(The task)
If a record holds a picture, skip the picture but print everything else exactly.

(Records provided)
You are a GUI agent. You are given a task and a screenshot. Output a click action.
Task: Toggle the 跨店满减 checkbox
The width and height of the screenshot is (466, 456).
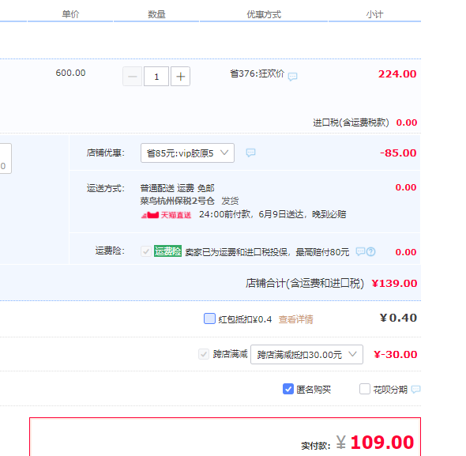[204, 354]
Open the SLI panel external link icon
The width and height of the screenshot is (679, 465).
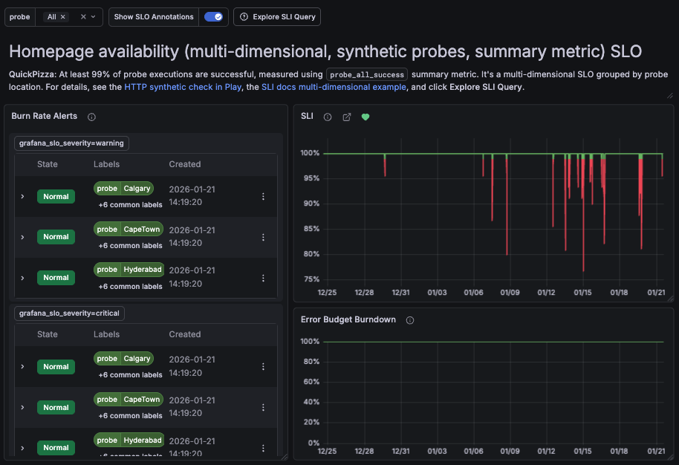point(346,117)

(Exercise output)
You are a GUI agent. You are given a task and a screenshot. Output a click action.
Task: Toggle the 跨店满减 checkbox
The width and height of the screenshot is (466, 456).
[204, 354]
Open the SLI panel external link icon
The width and height of the screenshot is (679, 465).
point(346,117)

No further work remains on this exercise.